━━━━━ Source

Thin clients (10W not 350W) are like embedded systems, with USB 3.0, wireless mesh router, and so on, but no fan or moving disk thus no noise, and a long life. If they're built locally in Brazil they don't have to pay the 100% tariff for things coming in. Use open BIOS and open drivers. Run off 12V (universal voltage).

The network will be a mesh LAN; if enough of the routers are direct-wired, this is 1-2 hops at most to get to the Internet. The server machines will be multi-core, with CPUs, memory, and disk is turned down when not used.

194M Brazilians, 167M in urban environment, 400M thin clients + 70M POS 300 clients per server is 1.3M HA servers and 2.6M systems — assuming 100% penetration. 10% is 40M thin clients or 200k jobs — just in Brazil! Then add the rest of Latin America.

They're in discussion with the government, telcos, banks, and housing/communications projects. A field test of v0.5 is scheduled in February 2012. The problem is getting people to believe that geeks can run their own business and sell stuff and be entrepreneurs. They expect v1.0 in May-June 2012.

Remember, all the software, hardware, and designs are online and free. Surprisingly, this might be applicable to major inner cities in the USA (with high densities, tall buildings, and so on). One question was regarding wiring the buildings, they're planning on using either copper or modified fiber, but it has to carry power as well. They'll start with new buildings, and the loan covers the cost and is amortized over 10 years.

After the afternoon break, I went to the closing plenary session, "What Is Watson?" delivered by Michael P. Perrone.

The TV quiz show Jeopardy! is famous for giving contestants answers to which they must supply the correct questions. Contestants must be fast, with an almost encyclopedic knowledge of the world and the ability to figure out clues that are vague, involve double meanings, and frequently rely on puns. Early this year, Jeopardy! aired a match involving the two all-time most successful Jeopardy! contestants and Watson, an artificial intelligence system designed by IBM. Watson won the Jeopardy! match by a wide margin. In doing so, it brought the leading edge of computer technology a little closer to human abilities. This presentation will describe the supercomputer implementation of Watson used for the Jeopardy! match and the challenges that had to be overcome to create a computer capable of accurately answering open-ended, natural-language questions in real time-typically in under 3 seconds.

Google requires us to think how to phrase the query in a way it understands. Watson doesn't; it has to handle NLP. They trained it by parsing 350 or 450TB of reading material to parse it to convert to syntactic frames (subject, verb, object) and then to semantic frames with a probability value ("fluid is a liquid" "his speech was fluid"). Have to add temporal reasoning, statistical paraphrasing, and geospatial reasoning.

━━━━━━━━━━
━━━━━ Given records

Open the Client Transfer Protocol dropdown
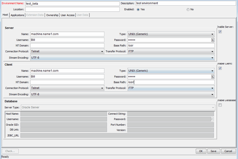[171, 88]
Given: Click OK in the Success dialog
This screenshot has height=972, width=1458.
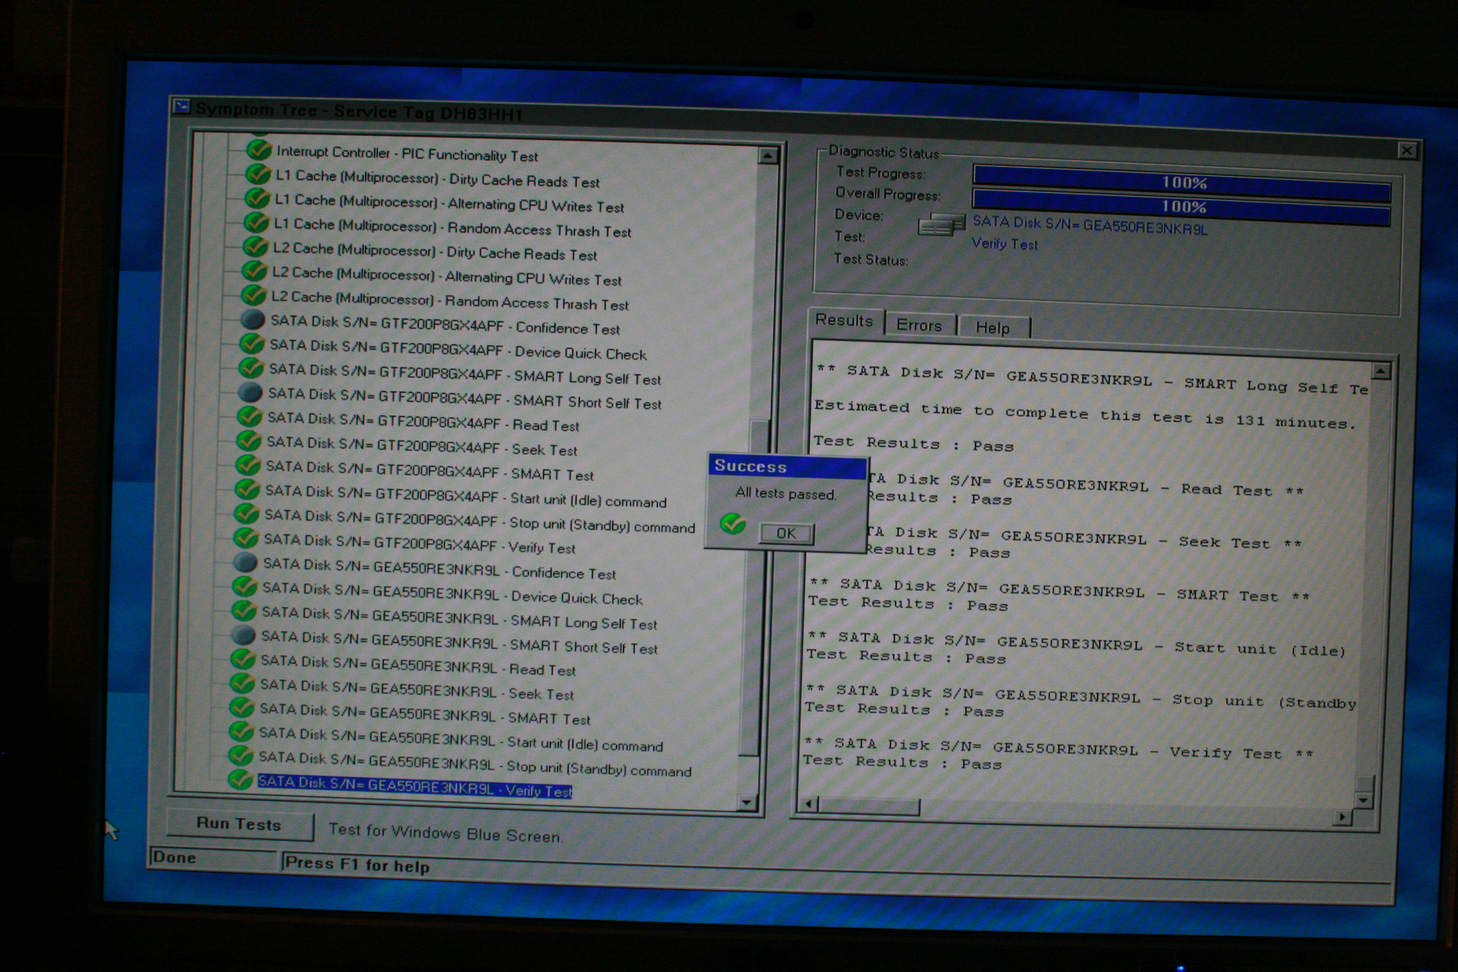Looking at the screenshot, I should coord(786,533).
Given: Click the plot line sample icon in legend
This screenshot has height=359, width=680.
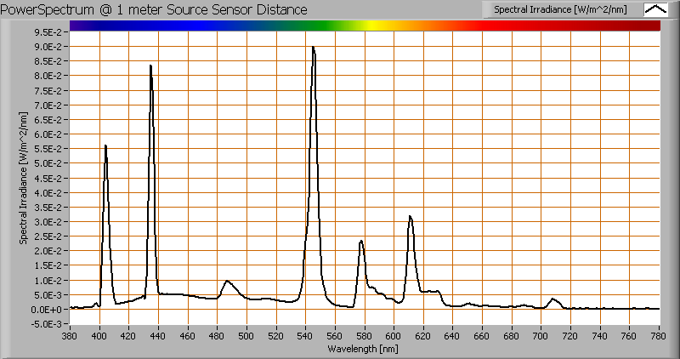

━━━━━━━━━━

• _Exercise requirements_
A - In the conference notes, when is the field test of v0.5 scheduled?
B - List every party the conference notes say they are in discussion with.
None of the rows are needed here.

• _Answers_
A - February 2012

B -
- the government
- telcos
- banks
- housing/communications projects